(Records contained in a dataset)
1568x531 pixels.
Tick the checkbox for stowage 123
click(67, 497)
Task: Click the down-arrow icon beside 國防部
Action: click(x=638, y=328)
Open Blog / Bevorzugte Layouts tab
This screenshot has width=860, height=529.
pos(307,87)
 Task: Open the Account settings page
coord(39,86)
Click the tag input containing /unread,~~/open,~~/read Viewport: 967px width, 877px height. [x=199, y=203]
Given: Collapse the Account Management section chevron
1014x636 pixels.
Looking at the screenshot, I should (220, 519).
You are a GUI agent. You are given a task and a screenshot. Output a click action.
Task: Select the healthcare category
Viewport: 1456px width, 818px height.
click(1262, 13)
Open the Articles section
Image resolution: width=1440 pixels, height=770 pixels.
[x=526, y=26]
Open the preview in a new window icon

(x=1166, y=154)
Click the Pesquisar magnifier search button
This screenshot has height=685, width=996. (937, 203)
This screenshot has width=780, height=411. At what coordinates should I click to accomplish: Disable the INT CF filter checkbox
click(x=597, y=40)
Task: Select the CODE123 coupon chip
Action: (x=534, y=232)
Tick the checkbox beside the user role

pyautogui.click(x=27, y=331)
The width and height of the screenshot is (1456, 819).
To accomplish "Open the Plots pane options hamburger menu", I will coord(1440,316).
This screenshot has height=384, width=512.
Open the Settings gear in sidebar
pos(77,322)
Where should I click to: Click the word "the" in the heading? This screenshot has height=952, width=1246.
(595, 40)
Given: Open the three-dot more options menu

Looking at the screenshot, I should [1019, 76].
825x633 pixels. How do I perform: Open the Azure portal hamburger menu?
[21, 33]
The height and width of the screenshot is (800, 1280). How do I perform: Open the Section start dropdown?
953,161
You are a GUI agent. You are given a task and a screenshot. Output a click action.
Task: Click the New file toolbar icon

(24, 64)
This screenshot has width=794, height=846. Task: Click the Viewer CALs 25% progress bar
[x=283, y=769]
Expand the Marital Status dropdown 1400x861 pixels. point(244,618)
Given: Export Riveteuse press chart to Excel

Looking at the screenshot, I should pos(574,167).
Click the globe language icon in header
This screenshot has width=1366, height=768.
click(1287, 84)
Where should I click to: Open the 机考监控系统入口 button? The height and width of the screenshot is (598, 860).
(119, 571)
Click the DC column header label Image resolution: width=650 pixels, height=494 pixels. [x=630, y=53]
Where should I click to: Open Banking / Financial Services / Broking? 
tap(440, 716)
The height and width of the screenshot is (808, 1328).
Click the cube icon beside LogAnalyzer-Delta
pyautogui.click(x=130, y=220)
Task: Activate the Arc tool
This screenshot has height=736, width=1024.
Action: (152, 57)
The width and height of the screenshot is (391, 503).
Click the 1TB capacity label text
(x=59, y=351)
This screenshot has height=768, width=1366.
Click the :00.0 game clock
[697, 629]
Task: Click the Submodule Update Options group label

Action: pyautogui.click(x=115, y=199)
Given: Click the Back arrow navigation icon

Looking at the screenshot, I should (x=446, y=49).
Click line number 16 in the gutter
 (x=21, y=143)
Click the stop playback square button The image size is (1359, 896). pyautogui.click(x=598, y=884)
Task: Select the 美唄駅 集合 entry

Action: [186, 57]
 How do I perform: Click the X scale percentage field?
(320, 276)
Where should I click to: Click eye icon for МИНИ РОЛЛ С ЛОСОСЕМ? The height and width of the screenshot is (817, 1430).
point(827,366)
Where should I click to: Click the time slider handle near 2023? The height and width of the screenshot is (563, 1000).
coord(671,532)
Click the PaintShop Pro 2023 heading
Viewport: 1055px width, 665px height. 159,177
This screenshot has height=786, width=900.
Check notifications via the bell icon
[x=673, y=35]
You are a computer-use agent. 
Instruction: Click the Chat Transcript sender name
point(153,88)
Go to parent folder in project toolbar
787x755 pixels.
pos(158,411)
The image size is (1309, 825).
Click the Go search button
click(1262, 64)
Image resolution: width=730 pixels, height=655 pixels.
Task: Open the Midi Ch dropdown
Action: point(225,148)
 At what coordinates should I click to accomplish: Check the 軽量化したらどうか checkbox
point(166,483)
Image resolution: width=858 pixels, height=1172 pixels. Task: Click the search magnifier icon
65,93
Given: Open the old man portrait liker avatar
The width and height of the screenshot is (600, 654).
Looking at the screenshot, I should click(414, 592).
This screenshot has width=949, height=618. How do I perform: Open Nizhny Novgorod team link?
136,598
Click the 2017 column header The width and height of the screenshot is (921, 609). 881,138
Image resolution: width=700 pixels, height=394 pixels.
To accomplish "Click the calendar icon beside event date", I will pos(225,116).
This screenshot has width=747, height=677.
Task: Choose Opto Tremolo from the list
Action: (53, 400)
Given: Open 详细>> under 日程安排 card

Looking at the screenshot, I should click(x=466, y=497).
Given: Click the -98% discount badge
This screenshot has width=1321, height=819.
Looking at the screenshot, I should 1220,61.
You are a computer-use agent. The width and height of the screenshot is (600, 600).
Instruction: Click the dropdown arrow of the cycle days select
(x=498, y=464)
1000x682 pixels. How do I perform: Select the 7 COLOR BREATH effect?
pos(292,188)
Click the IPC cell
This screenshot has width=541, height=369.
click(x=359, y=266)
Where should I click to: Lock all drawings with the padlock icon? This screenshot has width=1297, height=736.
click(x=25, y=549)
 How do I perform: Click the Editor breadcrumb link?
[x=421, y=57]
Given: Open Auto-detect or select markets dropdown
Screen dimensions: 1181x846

Exercise description
Gather each line in the data that holds the string "column".

Reply
Click the DC column header label Image resolution: width=650 pixels, height=494 pixels. [x=630, y=53]
Click the 2017 column header The width and height of the screenshot is (921, 609). 881,138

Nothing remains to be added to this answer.